Data →
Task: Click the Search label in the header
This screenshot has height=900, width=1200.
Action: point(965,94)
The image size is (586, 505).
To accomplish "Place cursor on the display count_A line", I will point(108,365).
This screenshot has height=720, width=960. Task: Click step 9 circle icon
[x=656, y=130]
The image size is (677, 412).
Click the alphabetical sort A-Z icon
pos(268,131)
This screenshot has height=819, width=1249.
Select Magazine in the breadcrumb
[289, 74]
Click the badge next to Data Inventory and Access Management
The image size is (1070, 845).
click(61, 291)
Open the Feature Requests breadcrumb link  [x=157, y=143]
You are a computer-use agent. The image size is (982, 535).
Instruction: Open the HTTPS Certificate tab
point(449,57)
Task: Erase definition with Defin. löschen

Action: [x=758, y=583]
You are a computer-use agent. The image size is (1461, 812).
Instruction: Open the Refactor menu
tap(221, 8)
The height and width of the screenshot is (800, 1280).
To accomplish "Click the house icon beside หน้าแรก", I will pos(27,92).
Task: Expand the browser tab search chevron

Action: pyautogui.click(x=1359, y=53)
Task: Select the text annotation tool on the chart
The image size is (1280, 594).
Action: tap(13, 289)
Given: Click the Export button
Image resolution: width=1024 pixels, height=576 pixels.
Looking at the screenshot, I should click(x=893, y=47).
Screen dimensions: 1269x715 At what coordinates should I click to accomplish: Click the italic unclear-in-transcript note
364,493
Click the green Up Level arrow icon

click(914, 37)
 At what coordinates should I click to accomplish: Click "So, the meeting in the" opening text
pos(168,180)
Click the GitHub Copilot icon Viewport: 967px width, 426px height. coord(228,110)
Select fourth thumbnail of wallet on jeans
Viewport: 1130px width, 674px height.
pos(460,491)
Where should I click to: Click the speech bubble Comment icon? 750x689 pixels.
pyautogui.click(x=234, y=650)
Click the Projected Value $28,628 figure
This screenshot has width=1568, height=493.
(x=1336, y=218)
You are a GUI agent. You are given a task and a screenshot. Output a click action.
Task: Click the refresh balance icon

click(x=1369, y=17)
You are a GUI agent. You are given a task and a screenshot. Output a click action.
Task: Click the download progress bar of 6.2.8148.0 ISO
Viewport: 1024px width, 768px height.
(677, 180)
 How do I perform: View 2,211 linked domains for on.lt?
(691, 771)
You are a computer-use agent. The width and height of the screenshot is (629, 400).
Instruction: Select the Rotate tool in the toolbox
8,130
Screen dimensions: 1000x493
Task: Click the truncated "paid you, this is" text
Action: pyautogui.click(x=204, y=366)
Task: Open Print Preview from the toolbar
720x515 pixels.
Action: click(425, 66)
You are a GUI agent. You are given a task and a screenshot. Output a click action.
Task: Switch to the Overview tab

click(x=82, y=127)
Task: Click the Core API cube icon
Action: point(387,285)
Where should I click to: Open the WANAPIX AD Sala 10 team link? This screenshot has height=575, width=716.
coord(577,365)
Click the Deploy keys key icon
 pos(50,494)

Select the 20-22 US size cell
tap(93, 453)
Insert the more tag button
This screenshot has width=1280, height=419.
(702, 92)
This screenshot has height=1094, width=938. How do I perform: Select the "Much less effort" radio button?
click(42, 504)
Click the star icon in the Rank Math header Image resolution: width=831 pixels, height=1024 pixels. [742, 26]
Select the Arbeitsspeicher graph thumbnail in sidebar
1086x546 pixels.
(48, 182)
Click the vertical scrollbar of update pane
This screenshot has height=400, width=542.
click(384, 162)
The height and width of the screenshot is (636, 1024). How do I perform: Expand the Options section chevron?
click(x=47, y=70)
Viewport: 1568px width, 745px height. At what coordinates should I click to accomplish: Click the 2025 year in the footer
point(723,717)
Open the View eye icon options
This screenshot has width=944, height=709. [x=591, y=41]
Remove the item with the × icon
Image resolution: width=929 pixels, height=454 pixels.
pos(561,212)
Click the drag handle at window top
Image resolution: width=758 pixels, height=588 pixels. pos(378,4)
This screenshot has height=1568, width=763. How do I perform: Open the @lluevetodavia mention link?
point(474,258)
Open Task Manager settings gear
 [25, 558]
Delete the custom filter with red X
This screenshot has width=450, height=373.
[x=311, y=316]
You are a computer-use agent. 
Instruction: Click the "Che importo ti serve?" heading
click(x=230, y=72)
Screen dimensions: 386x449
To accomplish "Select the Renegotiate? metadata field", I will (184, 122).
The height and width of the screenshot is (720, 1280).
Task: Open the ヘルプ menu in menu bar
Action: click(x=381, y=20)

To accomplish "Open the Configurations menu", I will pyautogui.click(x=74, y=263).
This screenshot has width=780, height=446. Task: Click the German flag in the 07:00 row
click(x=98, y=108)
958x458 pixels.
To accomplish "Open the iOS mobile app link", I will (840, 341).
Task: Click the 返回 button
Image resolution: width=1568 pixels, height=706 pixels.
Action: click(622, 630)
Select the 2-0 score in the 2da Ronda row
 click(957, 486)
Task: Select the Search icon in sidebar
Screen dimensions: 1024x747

Instructions to follow →
Above are the records; print exactly the lines from the line with "This screenshot has height=819, width=1249." to the line with "Open the Feature", including both, and nothing else.

Your solution →
This screenshot has height=819, width=1249.
Select Magazine in the breadcrumb
[289, 74]
Click the badge next to Data Inventory and Access Management
The image size is (1070, 845).
click(61, 291)
Open the Feature Requests breadcrumb link  [x=157, y=143]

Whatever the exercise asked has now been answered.